Abusing a child’s human rights by forcing them into marriage is a global problem that spreads far across different cultures, ethnicities and religions. With 1 in 5 girls in the world said to be married before turning 18, the issue is as hidden as it is serious. Worldwide gender inequality permeates harmful traditions, silencing young girls and confining their bodies to a lifelong struggle of grooming. Consequently, the fundamental right to education for children is very often jeopardised by forced and early marriage.
Many young girls who are forced into marriage are deprived of their most basic rights with the access to education among the most common. The majority of child brides are expected to drop out of school during the preparatory period of their marriage with minimal hope of ever returning to education. A large majority of these girls are then made pregnant before they turn 18 and give birth to children who are also denied their right to education and married early, continuing on the cycle of abuse and poverty.

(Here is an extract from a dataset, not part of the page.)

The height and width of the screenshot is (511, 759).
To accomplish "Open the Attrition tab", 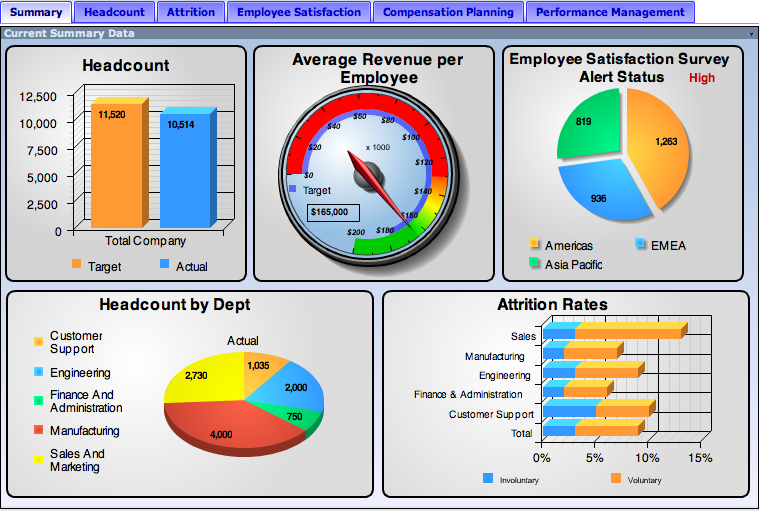I will pos(191,12).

A forced marriage is defined as when one or both spouses are forced into a marriage without the consent that marriage – in all religions – require; or when consent has been provided, the victim has been pressured against their will. Harmful gender stereotypes and inherent discriminatory practices result in females majorly outnumbering men in the sphere of forced marriage and to epidemic proportions. Each year, 12 million girls are married before the age of 18 each year, equalling to a colossal scale of 23 girls every minute or nearly 1 in every 2 seconds.
A campaign by Plan UK, Because I am a Girl, found many case studies in which girls were forced to drop out of school and never given the right to vital learning and qualifications. 14 year old Madina from Sudan, told the charity of how she “was forced to leave school in order to get married.” “I was very young then” she adds, “I wish other girls don’t suffer like me”. The campaign report also discusses the “cycle of poverty” which many victims of forced marriage find themselves in:
“Married young, girls are frequently taken out of school [and are at high risk of] early pregnancy. If she survives childbirth her children are less likely to grow up healthy and go to school, continuing the cycle of poverty for generations to come”.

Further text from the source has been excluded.